* begin Records supplied *

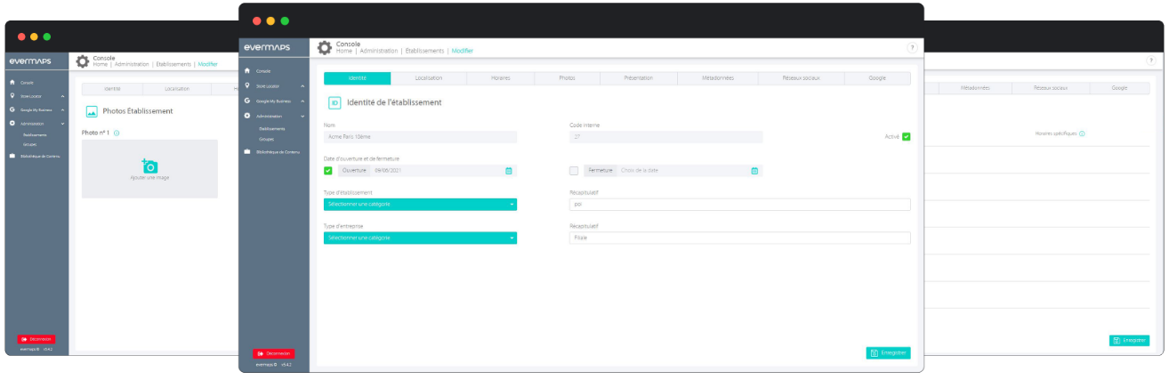Open the Type d'entreprise category dropdown
This screenshot has height=380, width=1169.
(420, 238)
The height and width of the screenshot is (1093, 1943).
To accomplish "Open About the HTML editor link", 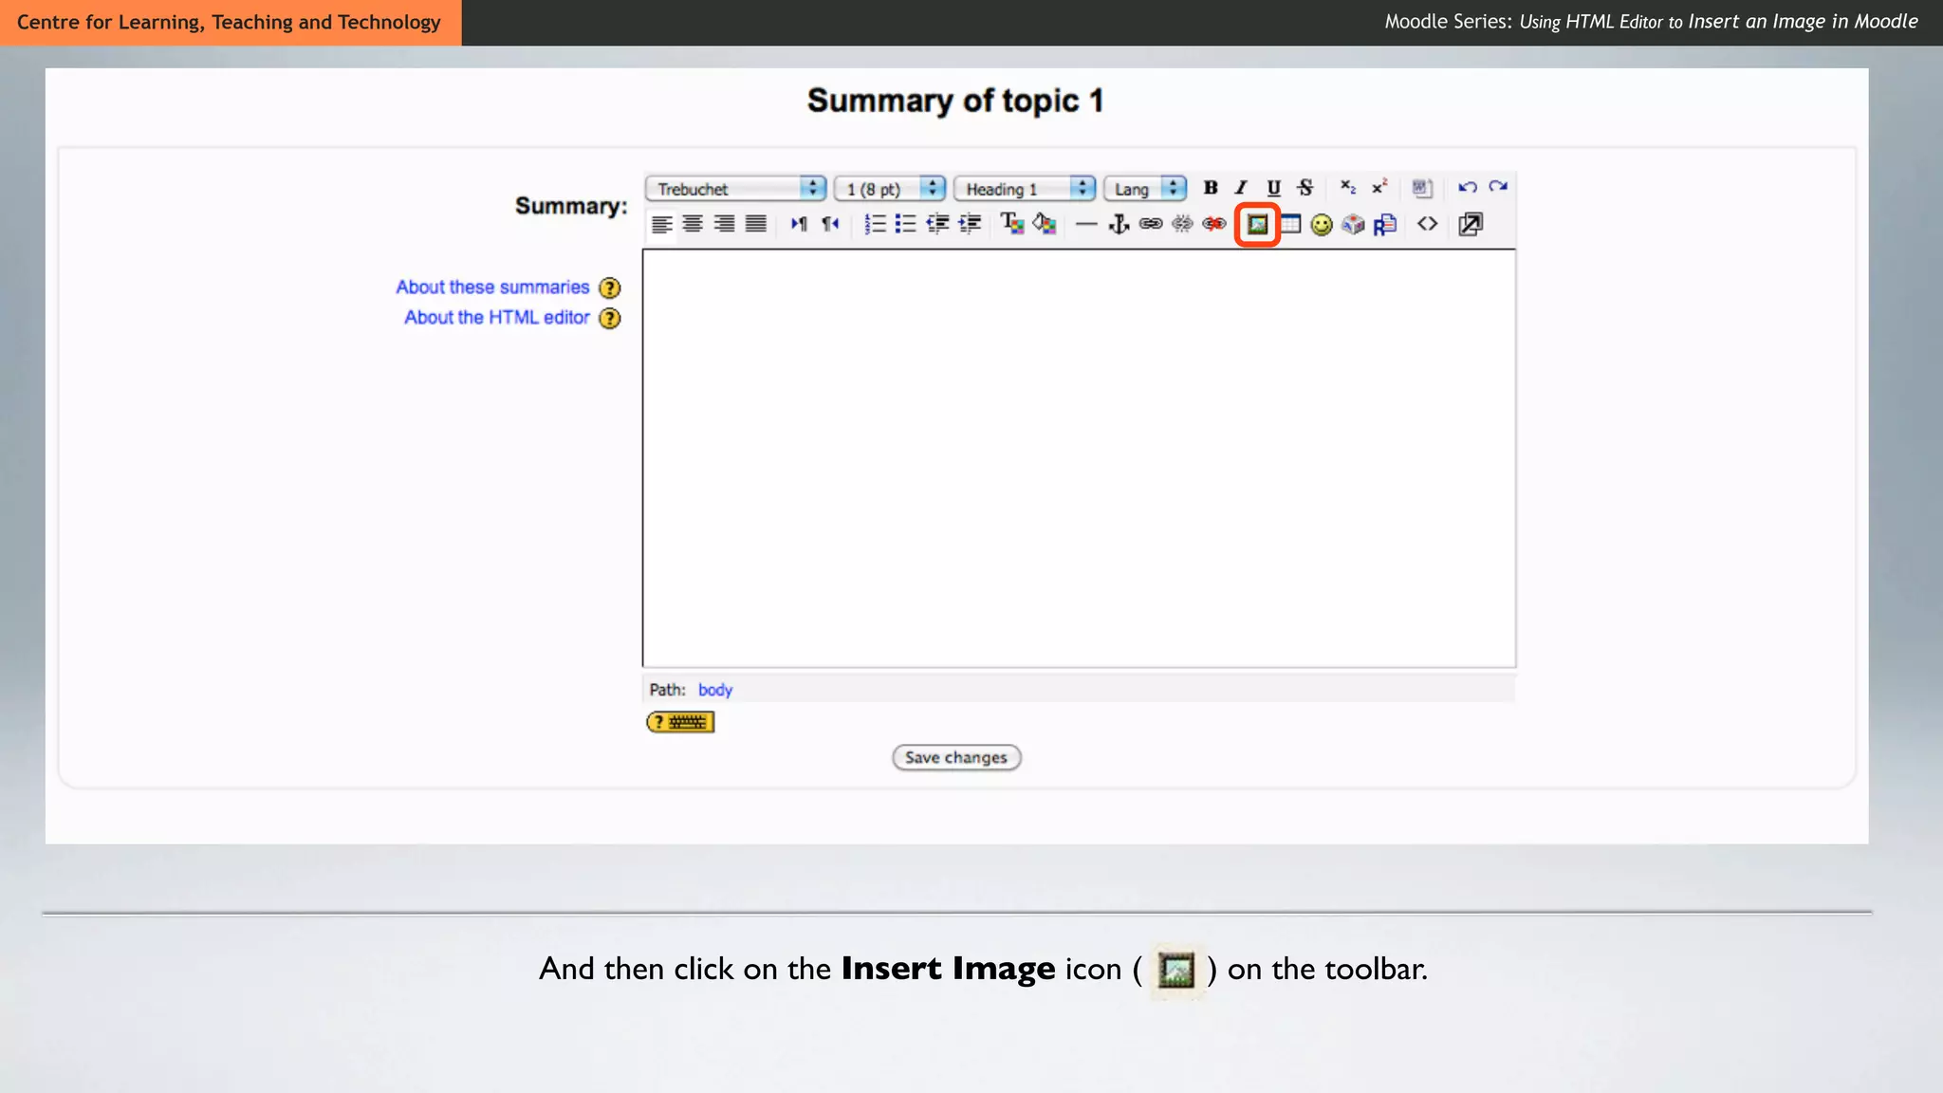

* end Records supplied *

> _Aim of the exercise_: Convert every line of the items above into a numbered list, skipping any blank lines. Leave the pictures out of your answer.

> _Solution to this problem_:
1. Open the Type d'entreprise category dropdown
2. This screenshot has height=380, width=1169.
3. (420, 238)
4. The height and width of the screenshot is (1093, 1943).
5. To accomplish "Open About the HTML editor link", 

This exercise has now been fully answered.